Artists are trained on prior copyrighted works. Musicians are trained on prior copyrighted works. Authors are trained on prior copyrighted works.
ChatGPT is trained on prior copyrighted works. And yet ChatGPT (and not artists nor musicians) is infringing?
ChatGPT generates summaries of Plaintiffs' copyrighted works -- something only possible if ChatGPT was trained on Plaintiffs' copyrighted works.
A reviewer can generate a summary of Plaintiff's copyrighted works, only if the reviewer was trained on Plaintiff's copyrighted works.
From the suit:
57. Because the OpenAI Language Models cannot function without the expressive information extracted from Plaintiffs' works (and others) and retained inside them, the OpenAI Language Models are themselves infringing derivative works, made without Plaintiffs' permission and in violation of their exclusive rights under the Copyright Act.

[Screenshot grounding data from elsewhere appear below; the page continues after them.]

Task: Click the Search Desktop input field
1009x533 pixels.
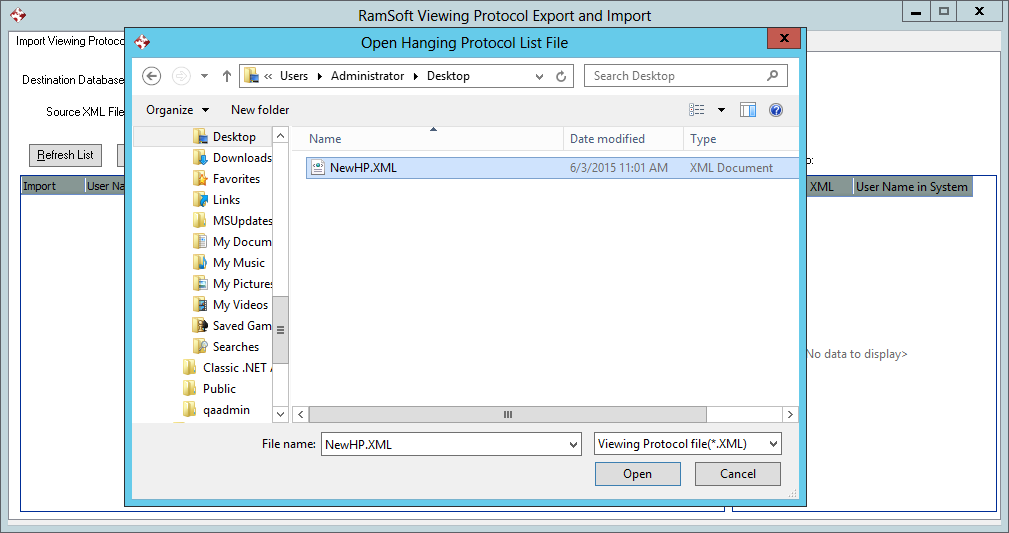Action: point(675,76)

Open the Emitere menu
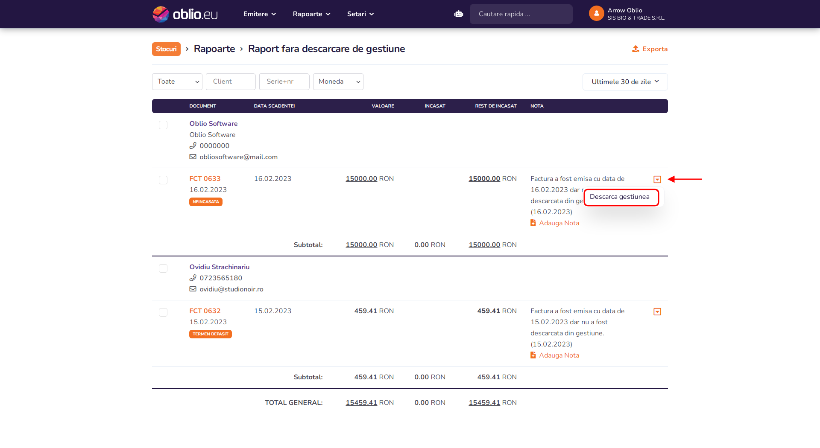coord(259,14)
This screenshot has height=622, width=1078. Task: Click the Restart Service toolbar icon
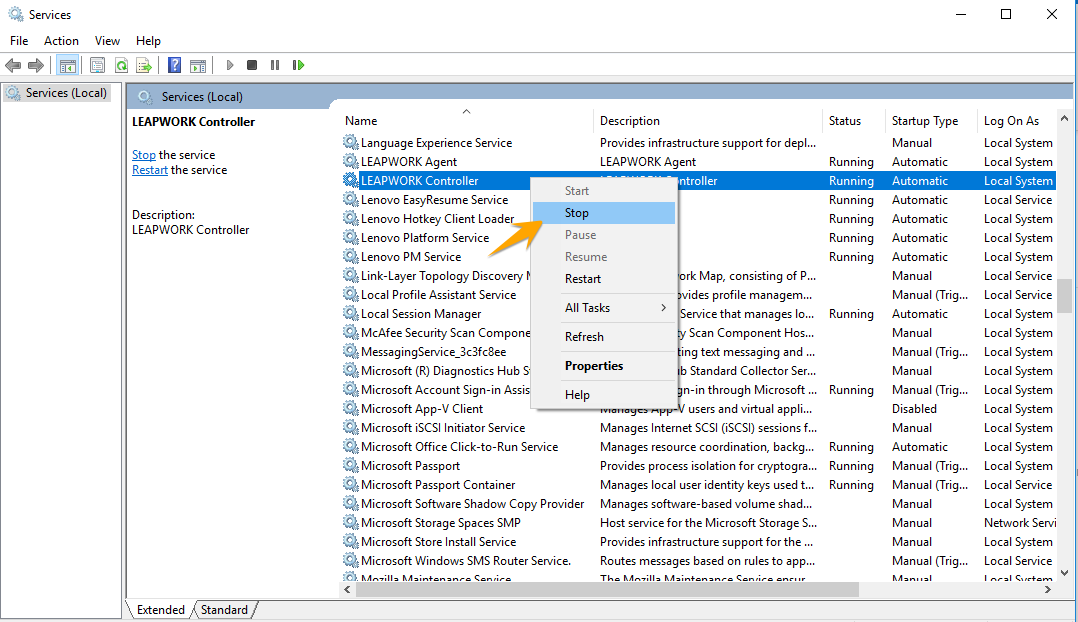tap(298, 65)
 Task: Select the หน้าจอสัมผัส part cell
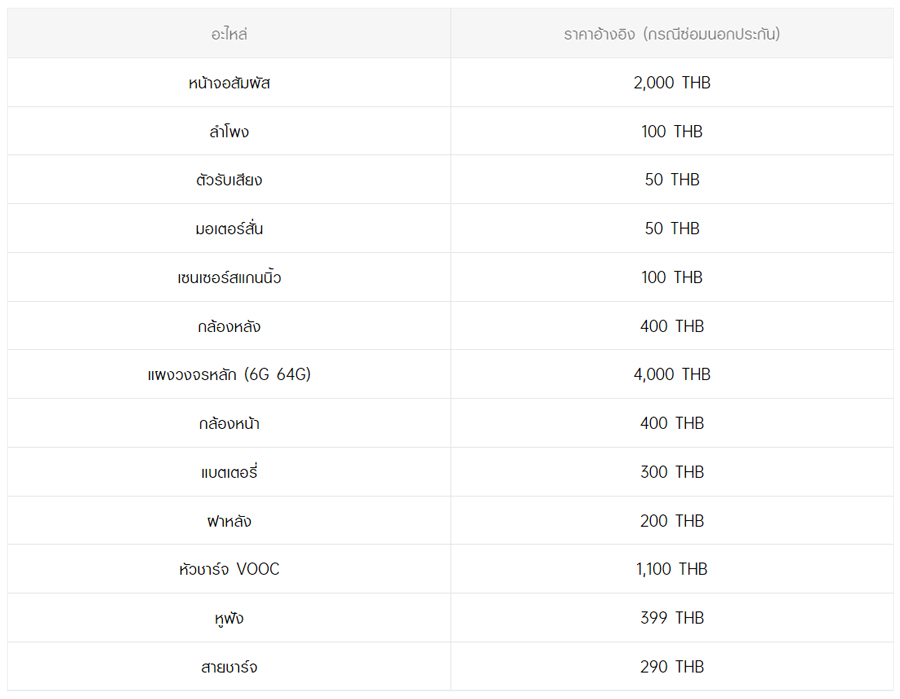pyautogui.click(x=229, y=83)
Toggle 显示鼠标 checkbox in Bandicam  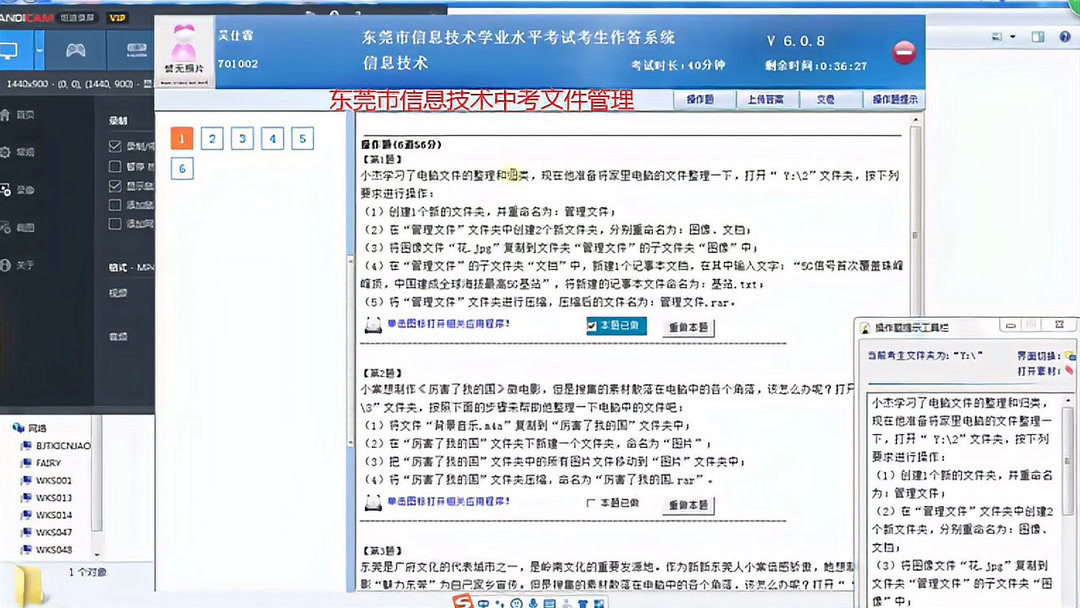pyautogui.click(x=117, y=186)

There's the core of the suit: They want the court to declare that the language models trained on the plaintiff's works are infringing regardless of whether the result resembles the plaintiff's work, regardless of whether the result is transformative, and regardless of whether the material was originally gathered legally.
Emphasis: the suit doesn't distinguish HOW the material was gathered, only that the language models somehow make use of it, and didn't ask permission first. They want to declare that regardless of anything else, said permission is required.